With landmarks across the world lit up in celebration of the birth of the Duke and Duchess of Cambridge''s first son, none were more spectacular than Niagara Falls.
The falls, which lie across the border of Ontario in Canada, and New York State in the US, were lit blue at the news of the arrival of the third-in-line to the throne.
Landmarks throughout the Commonwealth flashed both red and blue in the days leading up to birth. When the news was announced that Kate Middleton had given birth to a son, they were steady on blue.
In New Zealand, Dunedin's Larnach Castle was lit up along with nearly 40 other buildings, including the air traffic control tower of Christchurch airport, and the Sky Tower, War Memorial Museum and Cloud Event Centre in Auckland.
In London, where the baby was born, Tower Bridge heralded the news with blue lights, and the London Eye was lit a very British red, white and blue.
Fountains in Trafalgar Square will remain blue for the rest of the week.
The London Mayor, Boris Johnson, told the London Times the birth was "wonderful news".

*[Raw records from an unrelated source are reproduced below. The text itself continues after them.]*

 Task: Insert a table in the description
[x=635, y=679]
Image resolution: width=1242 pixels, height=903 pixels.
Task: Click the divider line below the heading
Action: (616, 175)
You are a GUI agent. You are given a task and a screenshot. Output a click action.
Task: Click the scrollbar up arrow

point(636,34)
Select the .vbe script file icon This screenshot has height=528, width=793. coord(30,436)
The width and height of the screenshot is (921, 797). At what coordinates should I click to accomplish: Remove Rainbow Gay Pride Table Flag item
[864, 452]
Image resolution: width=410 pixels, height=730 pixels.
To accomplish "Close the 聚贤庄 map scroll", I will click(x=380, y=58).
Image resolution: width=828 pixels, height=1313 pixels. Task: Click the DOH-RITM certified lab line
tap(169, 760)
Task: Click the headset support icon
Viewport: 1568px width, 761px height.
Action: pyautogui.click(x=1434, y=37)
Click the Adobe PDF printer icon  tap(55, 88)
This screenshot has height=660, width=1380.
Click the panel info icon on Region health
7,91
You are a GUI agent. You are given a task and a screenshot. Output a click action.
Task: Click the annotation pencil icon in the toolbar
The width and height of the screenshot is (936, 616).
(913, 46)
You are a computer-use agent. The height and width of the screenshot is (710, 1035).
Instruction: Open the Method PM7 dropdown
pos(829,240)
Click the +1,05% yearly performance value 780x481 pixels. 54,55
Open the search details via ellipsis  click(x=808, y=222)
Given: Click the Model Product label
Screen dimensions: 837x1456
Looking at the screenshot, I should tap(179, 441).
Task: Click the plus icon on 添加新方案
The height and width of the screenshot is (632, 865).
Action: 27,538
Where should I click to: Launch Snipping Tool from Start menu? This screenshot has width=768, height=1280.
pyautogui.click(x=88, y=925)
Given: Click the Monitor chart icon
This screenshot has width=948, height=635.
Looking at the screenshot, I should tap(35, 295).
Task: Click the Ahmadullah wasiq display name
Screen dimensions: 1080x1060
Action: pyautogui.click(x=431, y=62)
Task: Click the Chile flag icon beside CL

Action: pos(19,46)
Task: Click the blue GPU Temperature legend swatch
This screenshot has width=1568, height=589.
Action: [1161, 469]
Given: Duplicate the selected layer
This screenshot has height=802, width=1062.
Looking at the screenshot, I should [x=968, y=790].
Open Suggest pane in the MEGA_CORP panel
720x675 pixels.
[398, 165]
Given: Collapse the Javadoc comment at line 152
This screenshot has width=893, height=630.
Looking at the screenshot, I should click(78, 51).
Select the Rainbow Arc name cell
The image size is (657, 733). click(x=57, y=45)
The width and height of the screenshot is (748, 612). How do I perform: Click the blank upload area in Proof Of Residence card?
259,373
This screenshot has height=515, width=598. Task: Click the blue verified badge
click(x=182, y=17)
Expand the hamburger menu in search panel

"Huge congratulations to the Duke and Duchess on the birth of their first child who will, by virtue of being born in this great city, be a Londoner through and through," Boris Johnson said.
"I am sure millions of Londoners will be raising a glass today to toast this wonderful news."
All of Her Majesty's ships - in home or international waters - were flying the Royal Navy Ensign flag from their mast yesterday to mark the birth of the as-yet-unnamed prince.
Australia will name part of a zoo after the newborn, and Taronga Park Zoo in Sydney will receive a government donation of NZ$11,600 (A$10,000) on the young prince's behalf toward saving the bilby, an endangered rabbit-like marsupial.